(Screenshot grounding data)
'''

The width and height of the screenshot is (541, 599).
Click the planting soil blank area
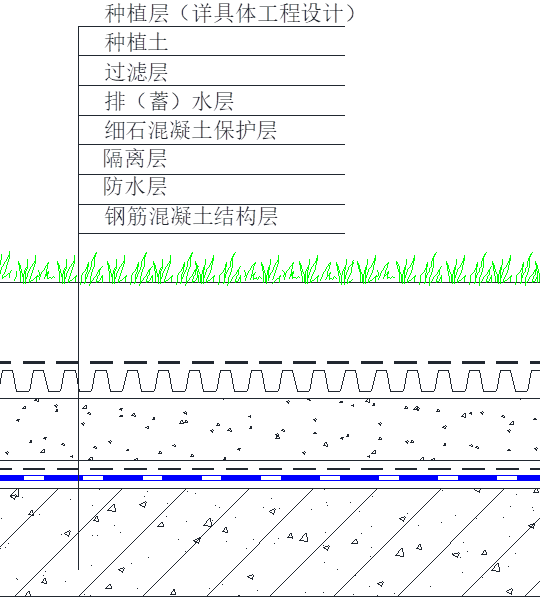coord(270,321)
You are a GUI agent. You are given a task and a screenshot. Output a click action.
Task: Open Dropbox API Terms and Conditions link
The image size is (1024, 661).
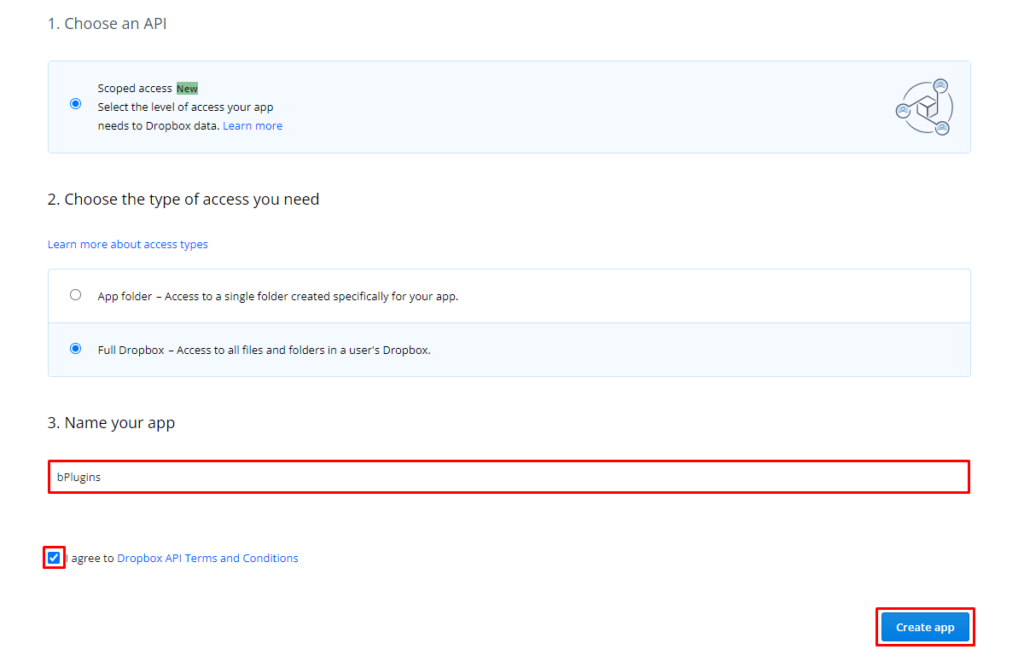click(x=207, y=558)
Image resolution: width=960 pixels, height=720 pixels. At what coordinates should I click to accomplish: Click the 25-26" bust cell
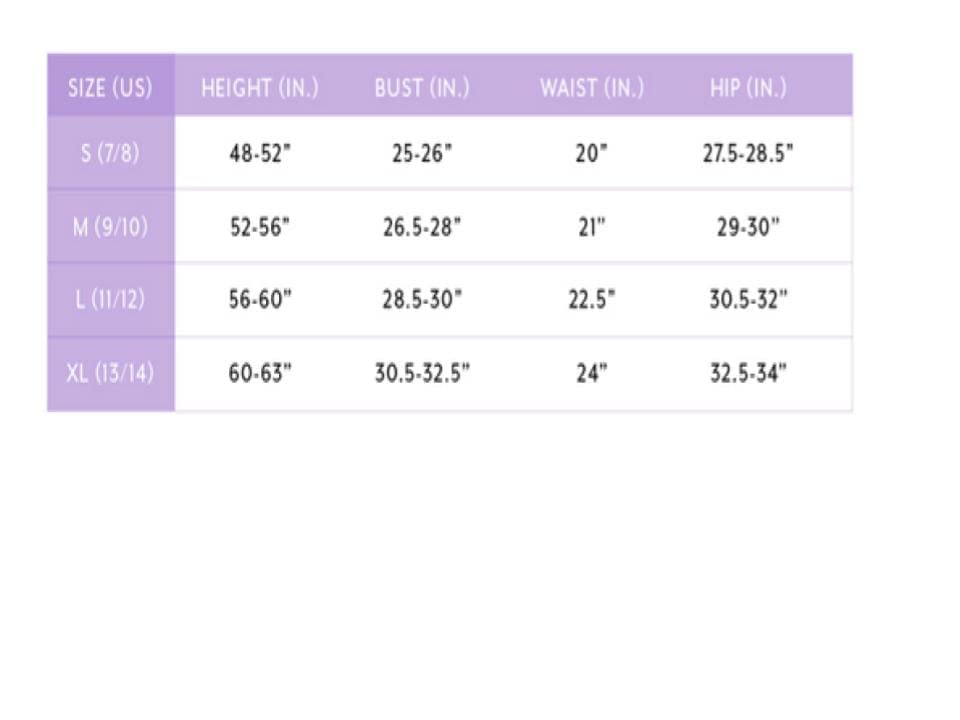pyautogui.click(x=421, y=154)
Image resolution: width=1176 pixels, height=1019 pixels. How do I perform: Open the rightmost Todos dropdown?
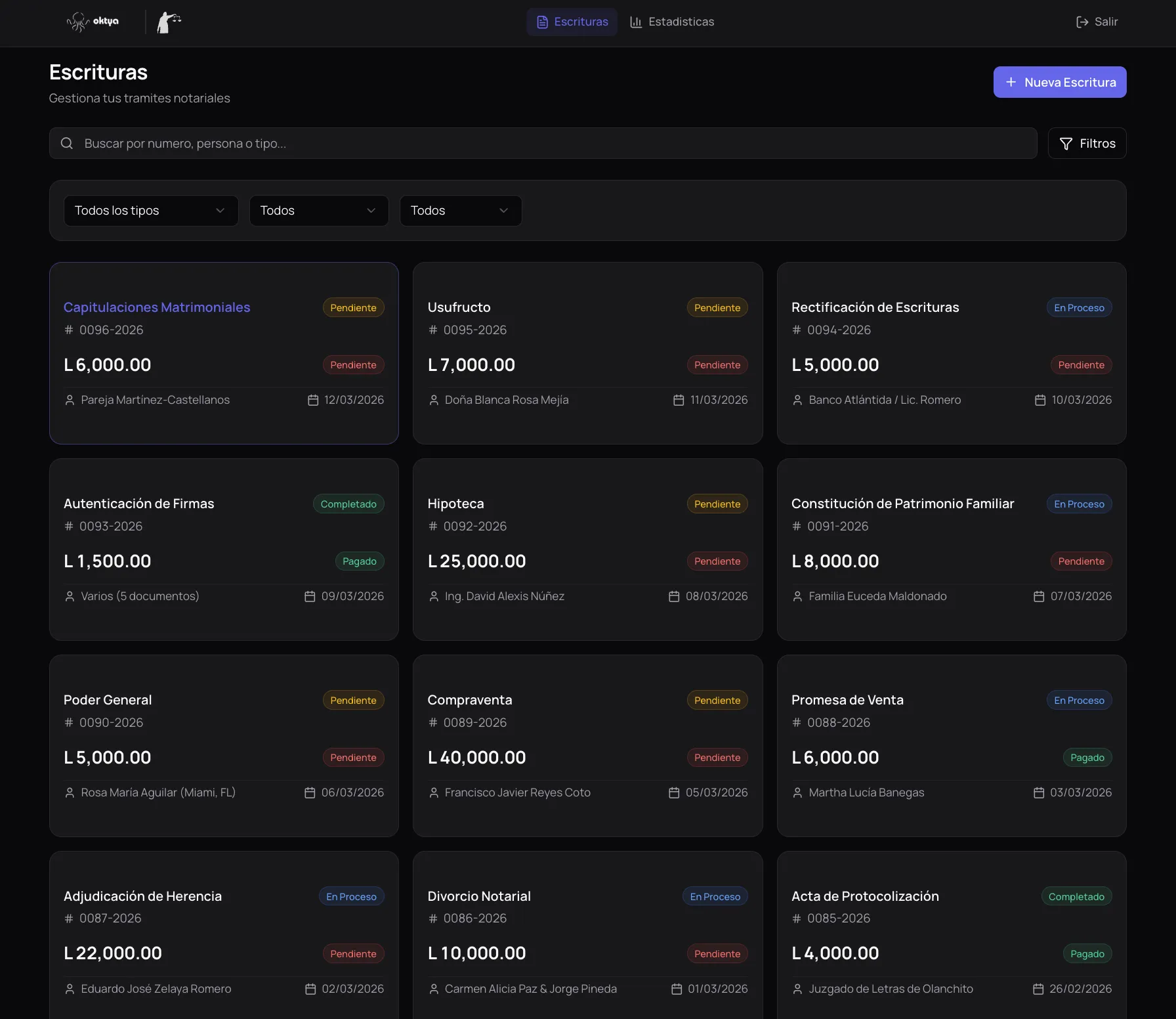(460, 211)
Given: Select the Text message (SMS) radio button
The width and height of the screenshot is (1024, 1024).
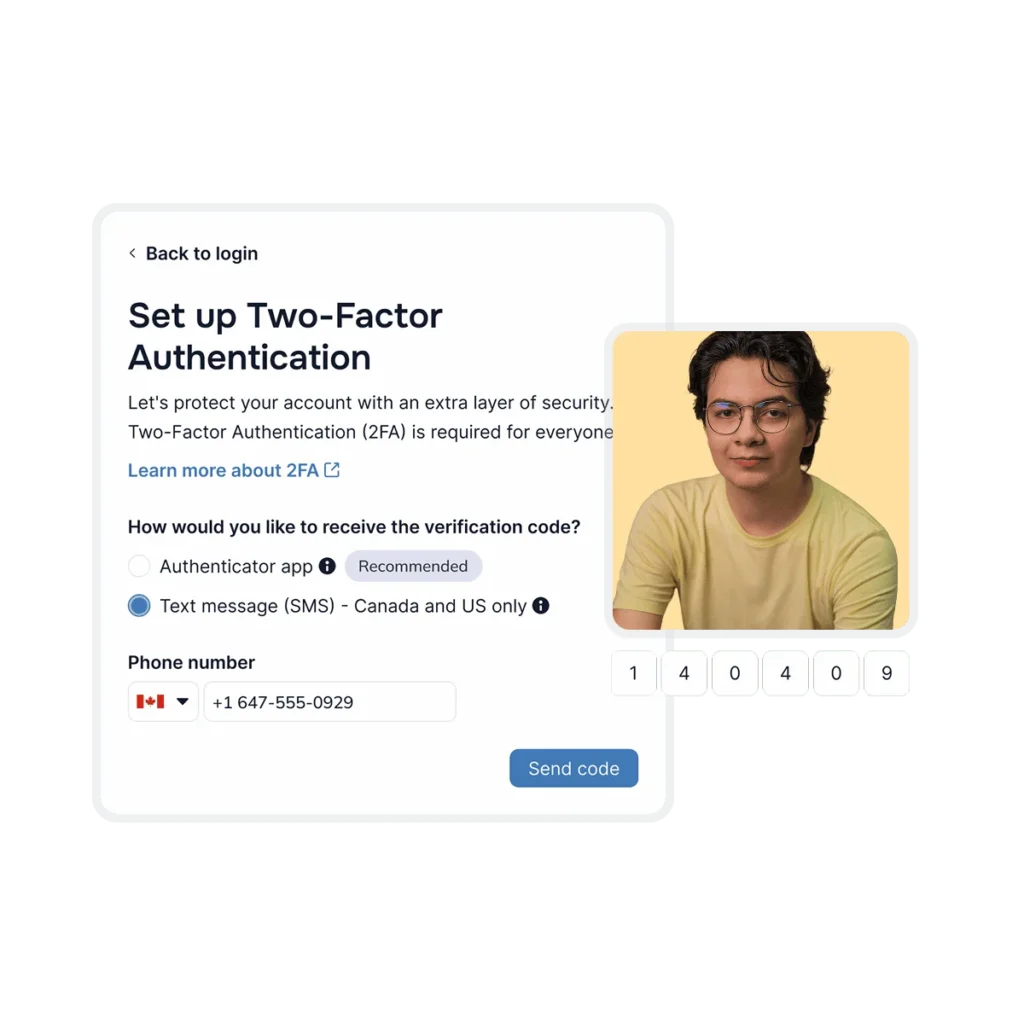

'''

Leave the pictures out, and transcribe exactly the lines above starting at the one that contains "Task: Open Dropbox" and ending at the one that contains "Given: Select the".

_EXERCISE OUTPUT_.
Task: Open Dropbox API Terms and Conditions link
The image size is (1024, 661).
click(x=207, y=558)
Image resolution: width=960 pixels, height=720 pixels. At what coordinates should I click to accomplish: Click the 25-26" bust cell
pyautogui.click(x=421, y=154)
Image resolution: width=1176 pixels, height=1019 pixels. How do I perform: Open the rightmost Todos dropdown?
(460, 211)
Given: Select the Text message (SMS) radio button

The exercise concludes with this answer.